A pioneering study has developed a new model based on artificial intelligence (AI) that significantly improves cardiovascular risk prediction in patients with familial hypercholesterolaemia (FH), an inherited disease that is the leading cause of early and aggressive coronary heart disease. The work has been published in the scientific journal European Heart Journal – Digital Health.
The study is led by Dr Alberto Zamora as first author, head of the Digital Health Innovation research group at IDIBGI and the Corporació de Salut del Maresme i La Selva (CSMS), and also involved Miguel Camacho, a telecommunications engineer and predoctoral researcher from the same group. The research was conducted using data from the National Registry of the Spanish Society of Arteriosclerosis, on behalf of which the authors sign the article. The study analysed clinical, genetic and follow-up data from 1,764 people with FH—more than half of them women—using machine learning algorithms to estimate the risk of major cardiovascular events.

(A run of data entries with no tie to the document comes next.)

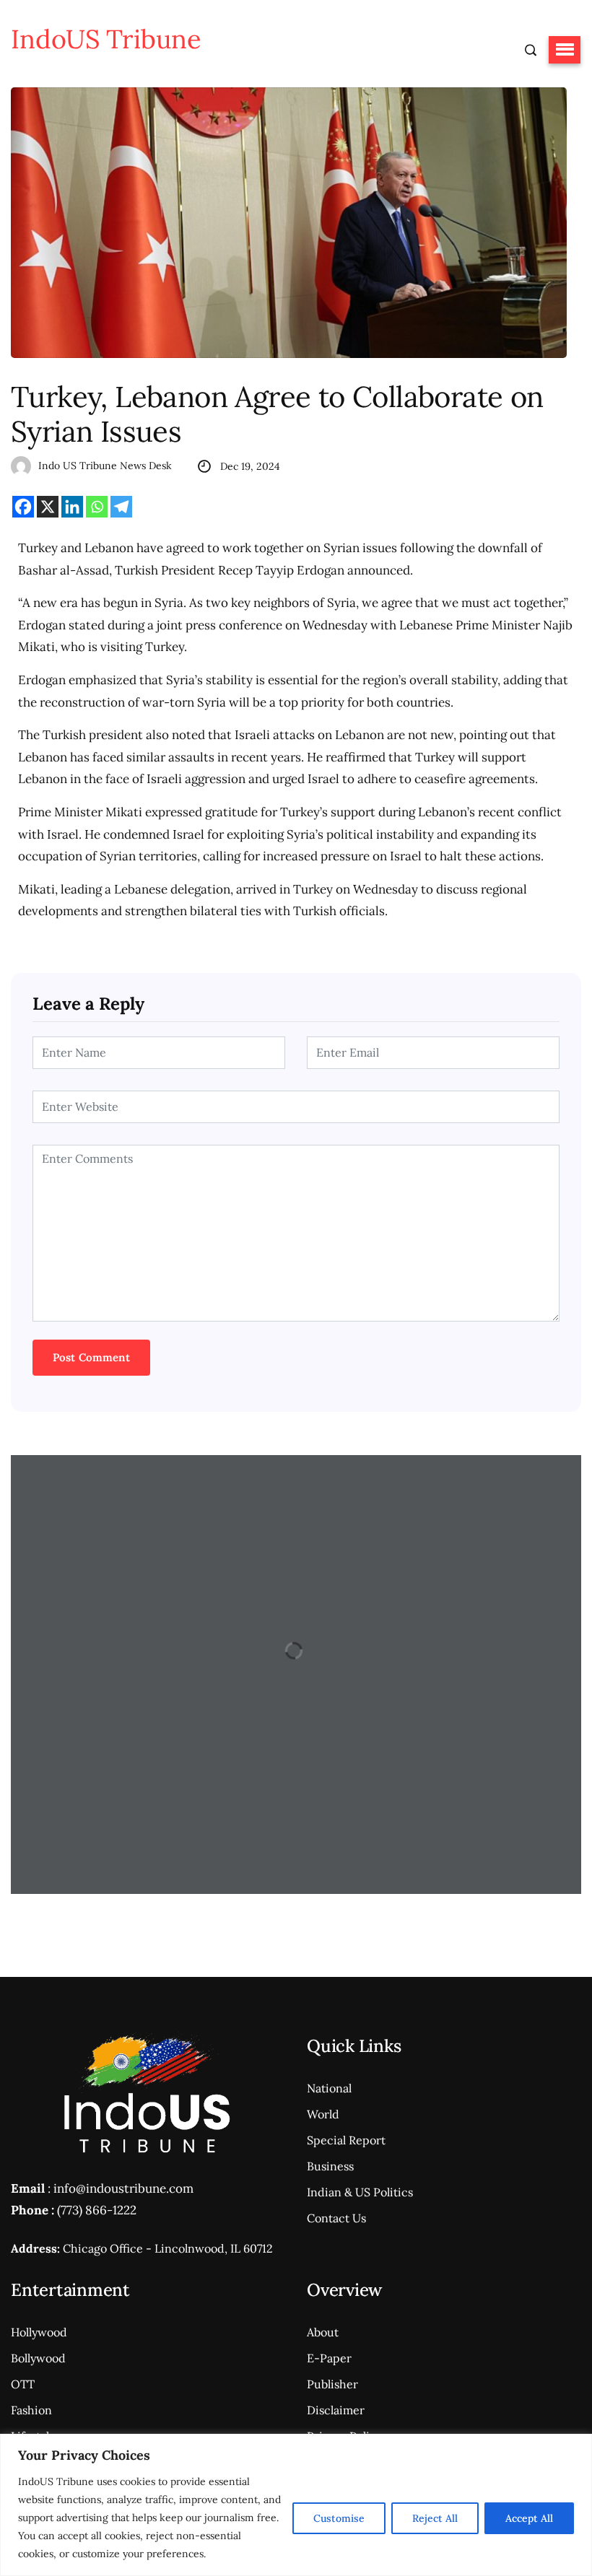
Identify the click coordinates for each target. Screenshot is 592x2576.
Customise (339, 2518)
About (323, 2332)
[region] (296, 2505)
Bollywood (38, 2358)
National (329, 2088)
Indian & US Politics (360, 2192)
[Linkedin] (72, 507)
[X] (47, 507)
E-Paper (329, 2358)
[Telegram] (121, 507)
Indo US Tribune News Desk (105, 465)
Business (330, 2166)
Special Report (346, 2140)
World (323, 2114)
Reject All (435, 2518)
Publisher (332, 2384)
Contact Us (336, 2218)
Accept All (529, 2518)
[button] (564, 50)
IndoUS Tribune (106, 39)
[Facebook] (23, 507)
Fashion (31, 2410)
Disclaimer (336, 2410)
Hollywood (39, 2332)
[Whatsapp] (97, 507)
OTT (23, 2384)
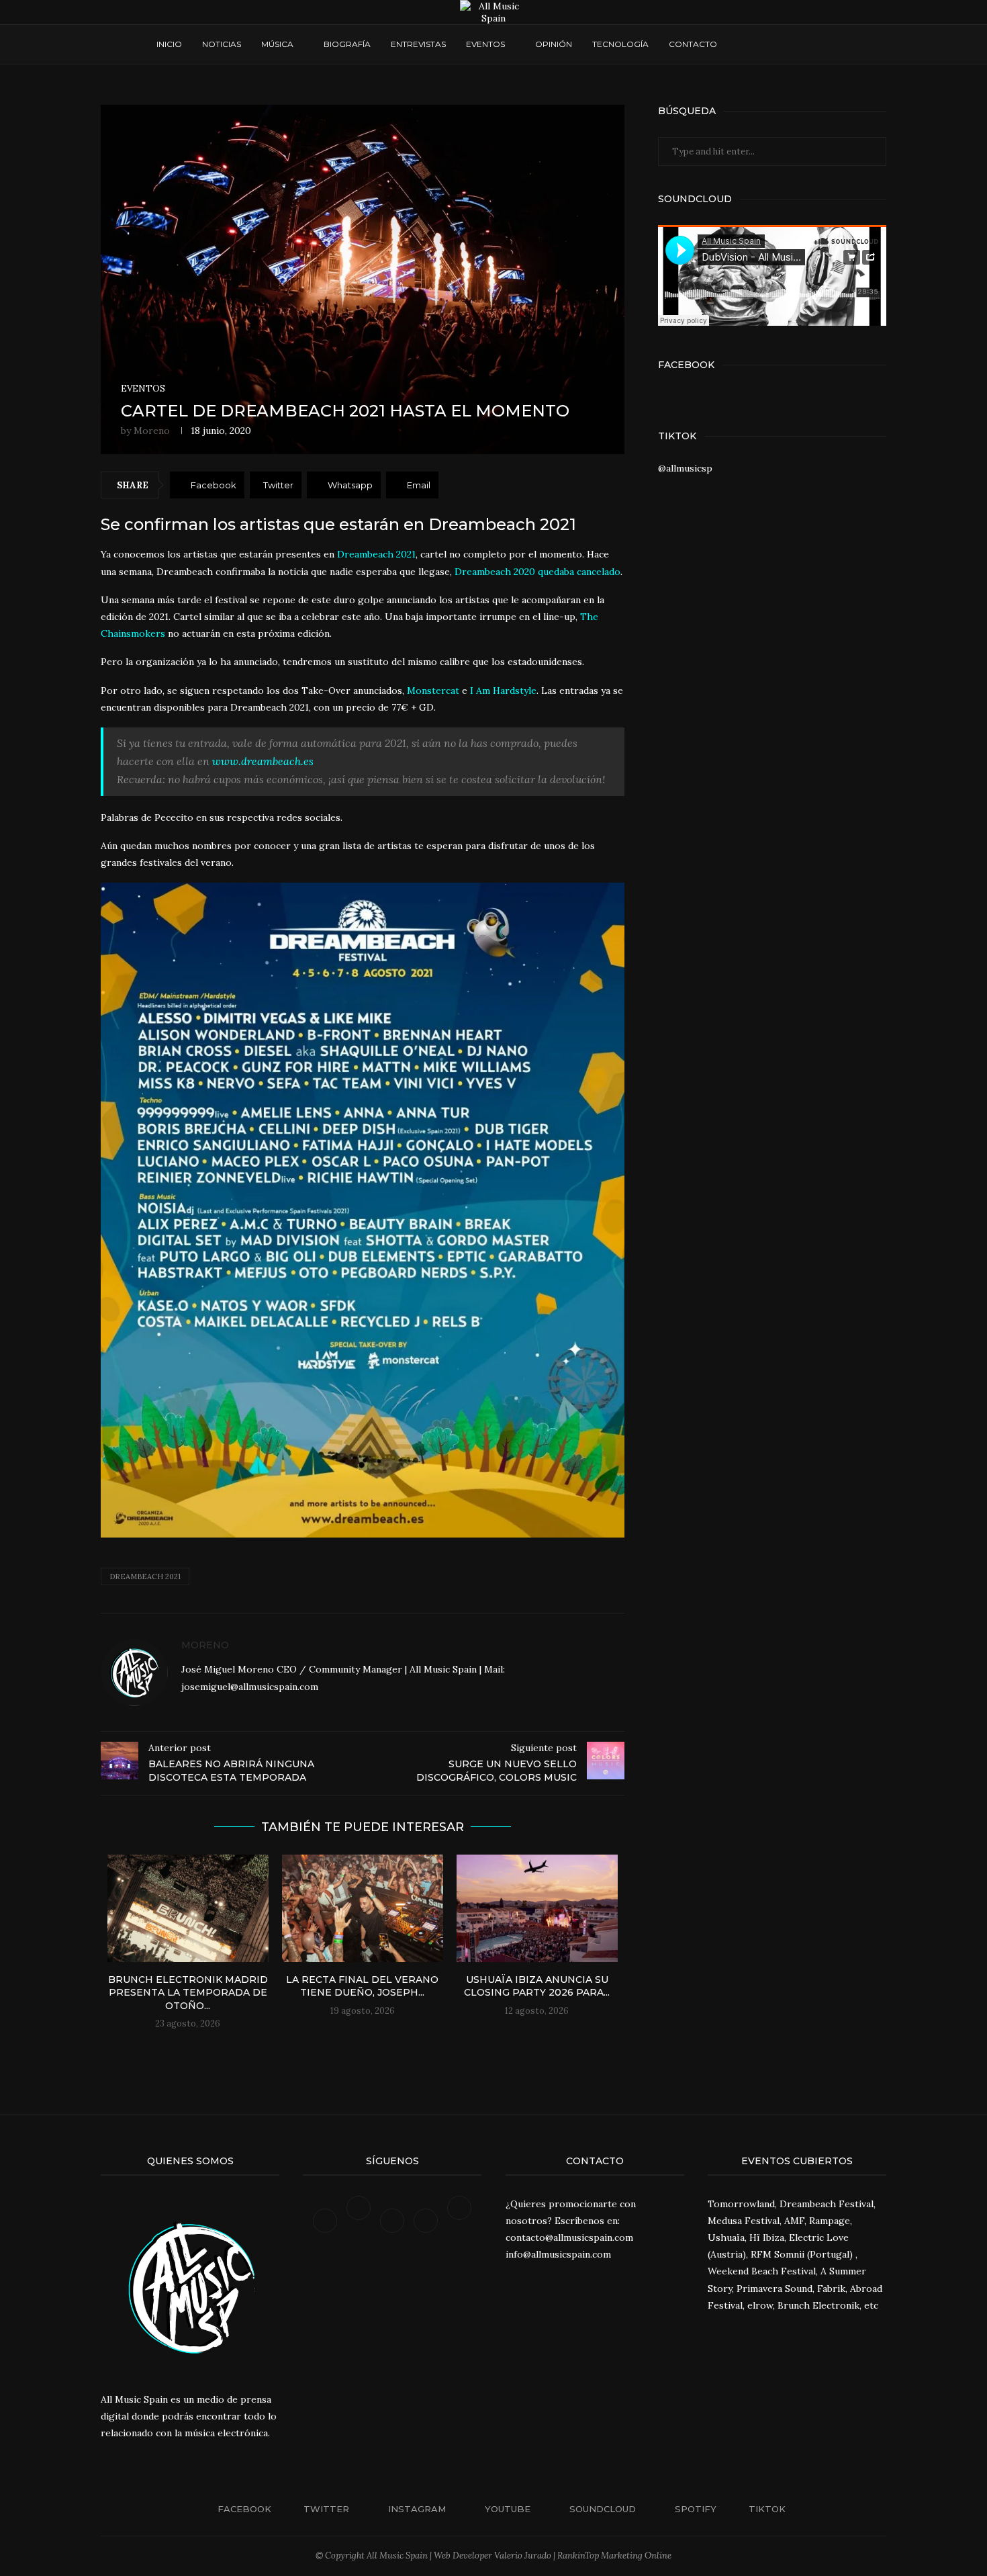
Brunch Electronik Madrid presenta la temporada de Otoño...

According to Dr Zamora, “the results show that artificial intelligence can provide much more accurate risk stratification than the models used so far.” The new algorithm achieves greater predictive performance than existing tools, which may help healthcare professionals identify high-risk individuals earlier and better tailor prevention and treatment strategies.
One of the most relevant aspects of the study is that, for the first time, a sex-specific perspective has been applied in this type of model. The research reveals that the factors influencing cardiovascular risk are not the same in women and men. For example, in women, variables related to age, GGT, waist circumference, the presence of subclinical vascular disease or Apo B levels carry more weight, whereas in men, factors such as age at initiation of statin treatment, HbA1c or LDL-C are more determinant. “Taking these differences into account is key to avoiding bias and moving towards truly personalised medicine,” Zamora highlights.
The study also embraces so-called “explainable AI”, an approach that seeks to show which factors influence the model’s predictions in order to understand how it arrives at its risk estimates. This enhances trust among professionals and patients, opening the door to a more transparent clinical application.
Overall, these results highlight the potential of ethical, responsible and transparent artificial intelligence to improve cardiovascular prevention and to provide more tools that support increasingly personalised care.
Reference article: Zamora A, Masana L, Civeira F, Ibarretxe D, Fanlo-Maresma M, Vila A, Suárez Tembra M, Marco-Benedí V, Alvarez-Sala-Walther LA, Camacho-Ruiz M. Prognostic stratification of familial hypercholesterolaemia patients using AI algorithms: a gender-specific approach. Eur Heart J Digit Health. 2025 Aug 26;6(6):1113-1123. doi: 10.1093/ehjdh/ztaf092. PMID: 41267838; PMCID: PMC12629648.